Humor, fun, and irreverance are the best weapons of all closet subversives in education. Make a kid or another teacher chuckle today.

And improve school.


* Hi Doug!

Here is the link to Helene's post and fabulous Slideshare presentation!

I think you will love it!

Buffy :-)


Geezers online and implications for schools


Generations Online in 2009, published last week by Pew Internet and the American Life Project begins:

Contrary to the image of Generation Y as the “Net Generation,” internet users in their 20s do not dominate every aspect of online life. Generation X is the most likely group to bank, shop, and look for health information online. Boomers are just as likely as Generation Y to make travel reservations online. And even Silent Generation internet users are competitive when it comes to email (although teens might point out that this is proof that email is for old people).

While school leaders (rightly) focus on the importance of the Internet in students' lives and education, we ought to also seriously be considering what this report says about how we communicate with our parents and communities.
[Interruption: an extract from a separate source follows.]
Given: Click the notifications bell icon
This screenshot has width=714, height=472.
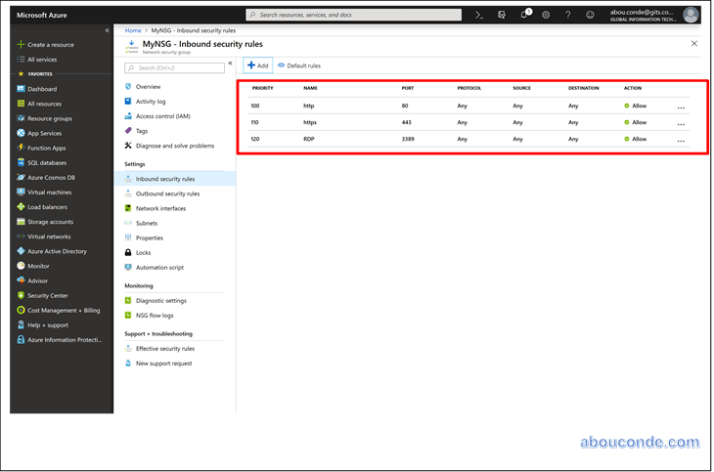Looking at the screenshot, I should tap(524, 15).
And asking what exepectations we should have of all teachers of an online presence and use of digital communications.

Most of our parents fall smack into the Gen X category - that which has a disproportionately high percentage number of online users and is increasingly likely to look for information online.
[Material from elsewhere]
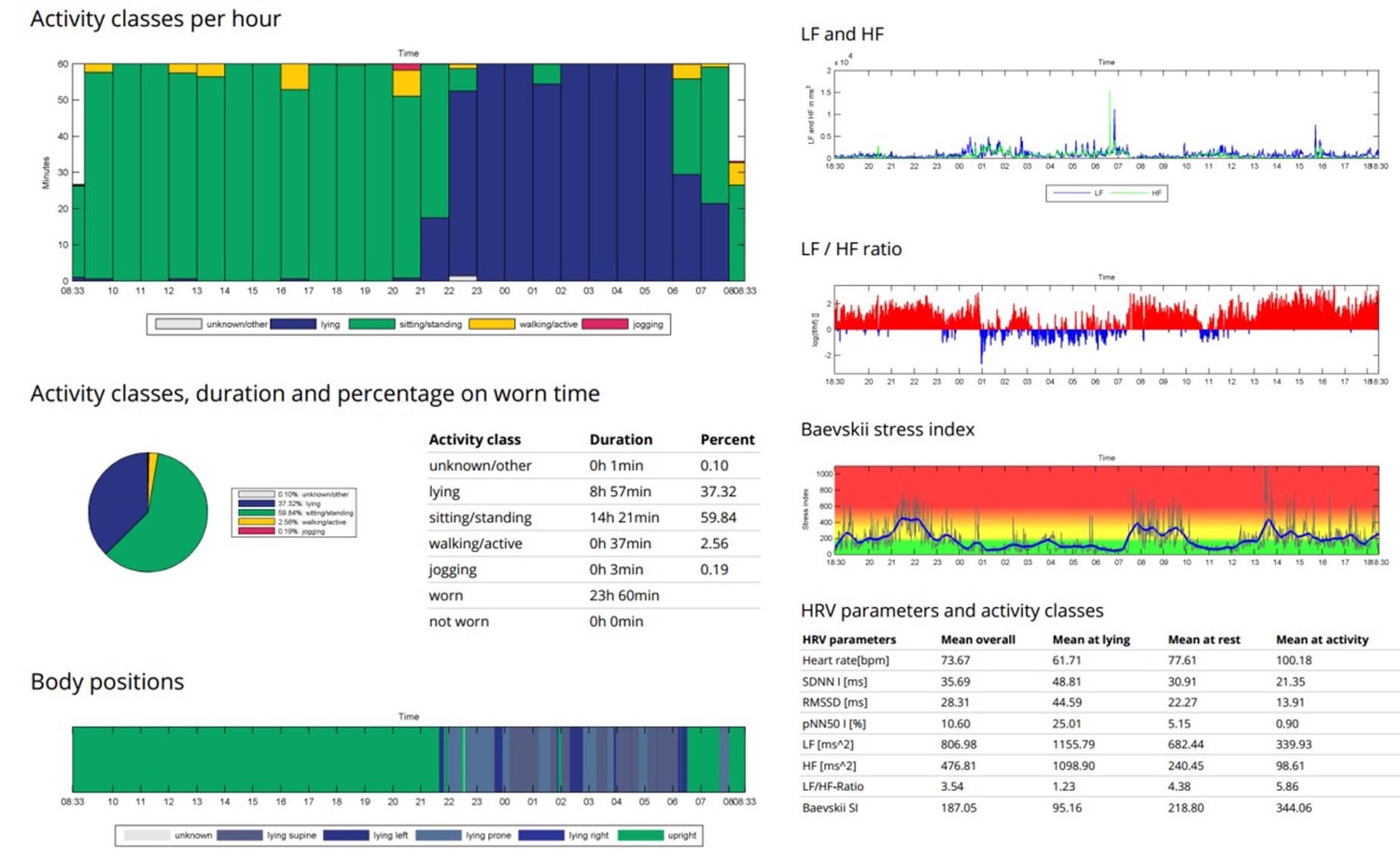Select the Baevskii SI row label in HRV table
The height and width of the screenshot is (861, 1400).
pos(830,807)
As our parents become accustomed to using the Web to find travel, health, banking and other information, it is not unreasonable to assume they will be looking for information about schools as well. I see this breaking down in three big categories:

  • Parents will use the web to select schools for their children. A good web presence will be an important marketing tool.
  • The community will look to the school's website for information about school events, school schedules, staff contact information, policies and emergency notices. Community members will expect, even demand, an electronic means of giving feedback to the school.
  • Parents will insist on real-time information about their own children's progress through individualized portals that contain grades, attendance, work completion, curricular goals, etc. (See Teacher Web Pages that Build Parent Partnerships MultiMedia Schools, September 2000.)
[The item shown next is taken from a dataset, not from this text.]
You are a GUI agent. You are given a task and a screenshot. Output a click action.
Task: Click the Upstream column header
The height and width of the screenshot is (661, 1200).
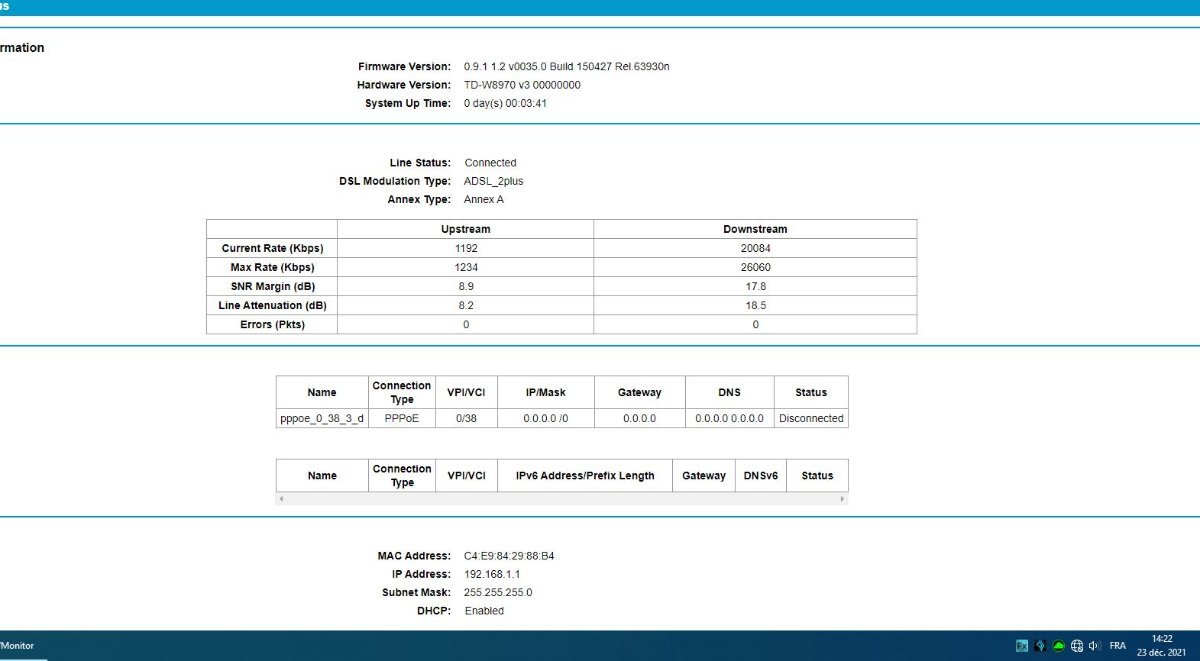[x=465, y=229]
In our district we've long provided a simple, fill-in-the-blank means for our teachers to make information accessible to parents. With no additional work, students' assignments and grades are directly ported from the student information system to a parent portal. Some teachers take full advantage of these tools; others do the absolute minimum. This report suggest principals should raise their minimum expectations of teachers' online communications.

Too often educators think of students as their "customers." Dangerous mistake. Children no more choose their  schools than they choose their physicians or shoe stores. Parents who wouldn't choose a bank that does not allow online account access won't choose a school that doesn't offer online gradebook access either.

What's the minimum amount of information all teachers should provide parents and minimum information all schools should provide their communities?

Oh, mini-rant: It really honks me off to go to a school district homepage that does not include a telephone number and location.